EXCERPT —
Monday, January 27, 2020

An Afternoon with Joseph Brodsky in San Francisco, December (?) 1988

Joseph Brodsky. California Street, San Francisco,
December 1988


I took this photo in San Francisco on a quiet December (?) afternoon 1988. An old friend and, by then, the latest Nobel Laureate, Brodsky came to San Francisco to give a speech at the Commonwealth Club. We met at Stanford Court Hotel and spent two, maybe three hours in intense conversation about our personal lives, reminiscences, literature, poetry, mutual friends, and of course, his new poetry. After a while, we went out for coffee, to refuel. 

We sat at a small cafe outside and continued our conversation, now about his Nobel, the shock of the prize, and what it meant to get so much money in one swoop. Though both of us were by then well established in our new American lives, in our own minds we somehow still figured as "poor immigrants." I remember his answer, offered in his usual semi-dismissive sombre voice. "Money? Now it's just one more thing to be indifferent to." We reminsced about the times both of us were much less indifferent and swapped stories about the roads to enrichment neither of us had taken. One of his stories was about a super-rich girlfriend that he decided not to marry. What was my story — I now can't recall. There probably wasn't one.

On the way back to his room, I asked him to pose for me and my new Pentax camera, with my favoritewide-angle lens. The son of a photographer, he appreciated the camera, played with it a little and took a few shots (none came out well). He and I loved the quirky fog city, traversed it on foot on many occasions, and had a warm spot for its jerky cable car, especially for the fact that it was totally legit to ride on its footboard. An unquestioned taboo in Russia, it gave us a frisson to avail ourselves of a harmless San Franciscan libertinism. I was able to take this shot just as a cable car was crossing behind him.

WHAT THIS EXERCISE ASKS —
#1 According to the memoir of an afternoon with Joseph Brodsky, why did riding on the footboard of the San Francisco cable car give the two men a thrill? Answer in one to three sentences.
#2 Answer these questions from the memoir of an afternoon with Joseph Brodsky:
(a) Why did Brodsky come to San Francisco?
(b) At which hotel did the two men meet?
(c) What was crossing behind Brodsky when the photo was taken?
Rely solely on the memoir above when responding.

RECORD SET —
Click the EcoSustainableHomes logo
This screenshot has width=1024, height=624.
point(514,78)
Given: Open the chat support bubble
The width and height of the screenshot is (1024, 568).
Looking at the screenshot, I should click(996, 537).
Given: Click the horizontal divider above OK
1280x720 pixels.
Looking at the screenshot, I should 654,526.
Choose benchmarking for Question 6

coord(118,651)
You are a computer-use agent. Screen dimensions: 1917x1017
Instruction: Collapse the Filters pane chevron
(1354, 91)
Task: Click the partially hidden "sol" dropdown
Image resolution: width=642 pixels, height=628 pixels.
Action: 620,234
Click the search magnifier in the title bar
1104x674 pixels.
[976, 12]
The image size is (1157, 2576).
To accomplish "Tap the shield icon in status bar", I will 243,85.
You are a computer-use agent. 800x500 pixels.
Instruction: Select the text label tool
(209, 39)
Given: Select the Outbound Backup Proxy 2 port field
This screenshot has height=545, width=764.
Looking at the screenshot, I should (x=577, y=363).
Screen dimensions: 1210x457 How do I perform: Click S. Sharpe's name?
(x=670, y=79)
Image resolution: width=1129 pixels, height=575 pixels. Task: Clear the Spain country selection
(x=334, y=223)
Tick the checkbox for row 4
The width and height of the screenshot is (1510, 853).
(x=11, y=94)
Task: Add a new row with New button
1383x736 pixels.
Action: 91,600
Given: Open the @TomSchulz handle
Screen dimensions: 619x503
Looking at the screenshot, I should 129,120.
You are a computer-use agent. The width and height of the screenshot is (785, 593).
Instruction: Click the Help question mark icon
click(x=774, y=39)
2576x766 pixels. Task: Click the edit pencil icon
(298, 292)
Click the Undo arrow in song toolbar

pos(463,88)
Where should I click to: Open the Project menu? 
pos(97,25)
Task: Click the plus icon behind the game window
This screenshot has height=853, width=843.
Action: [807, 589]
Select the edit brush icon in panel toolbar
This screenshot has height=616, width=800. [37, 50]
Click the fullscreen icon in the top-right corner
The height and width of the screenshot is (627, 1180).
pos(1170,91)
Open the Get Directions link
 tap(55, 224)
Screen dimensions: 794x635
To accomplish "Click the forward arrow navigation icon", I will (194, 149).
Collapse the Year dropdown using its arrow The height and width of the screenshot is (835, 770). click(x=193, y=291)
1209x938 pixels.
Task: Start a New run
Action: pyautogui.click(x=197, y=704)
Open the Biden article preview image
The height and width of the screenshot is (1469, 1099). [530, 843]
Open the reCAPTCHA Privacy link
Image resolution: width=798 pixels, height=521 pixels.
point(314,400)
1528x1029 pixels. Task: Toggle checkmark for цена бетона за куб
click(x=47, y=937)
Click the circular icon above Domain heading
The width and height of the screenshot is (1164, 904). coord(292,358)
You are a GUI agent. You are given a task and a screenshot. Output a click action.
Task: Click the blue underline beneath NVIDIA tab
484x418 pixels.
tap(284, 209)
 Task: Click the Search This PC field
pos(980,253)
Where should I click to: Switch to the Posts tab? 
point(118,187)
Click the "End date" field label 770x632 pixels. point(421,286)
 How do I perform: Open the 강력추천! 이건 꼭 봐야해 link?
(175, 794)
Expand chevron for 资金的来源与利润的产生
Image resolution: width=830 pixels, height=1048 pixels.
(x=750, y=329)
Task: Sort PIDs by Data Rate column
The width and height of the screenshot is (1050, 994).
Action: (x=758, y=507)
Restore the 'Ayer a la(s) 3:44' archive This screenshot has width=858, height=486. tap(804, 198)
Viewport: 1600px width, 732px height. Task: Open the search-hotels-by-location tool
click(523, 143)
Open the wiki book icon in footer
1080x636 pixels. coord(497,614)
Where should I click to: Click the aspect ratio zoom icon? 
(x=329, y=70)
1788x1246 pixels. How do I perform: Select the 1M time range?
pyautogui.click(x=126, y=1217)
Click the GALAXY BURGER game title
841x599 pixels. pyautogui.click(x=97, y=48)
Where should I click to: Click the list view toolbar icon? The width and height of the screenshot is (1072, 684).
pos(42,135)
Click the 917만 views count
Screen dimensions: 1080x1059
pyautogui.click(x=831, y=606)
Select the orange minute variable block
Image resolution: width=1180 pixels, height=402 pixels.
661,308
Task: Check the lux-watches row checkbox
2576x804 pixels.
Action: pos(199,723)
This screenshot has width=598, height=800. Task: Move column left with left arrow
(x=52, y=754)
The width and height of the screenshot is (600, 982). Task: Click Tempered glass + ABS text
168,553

ANSWER SET —
#1 Riding on the footboard was completely legal in San Francisco, but it was an unquestioned taboo in Russia. Enjoying this harmless local freedom therefore gave them a frisson.

#2
(a) To give a speech at the Commonwealth Club.
(b) The Stanford Court Hotel.
(c) A cable car.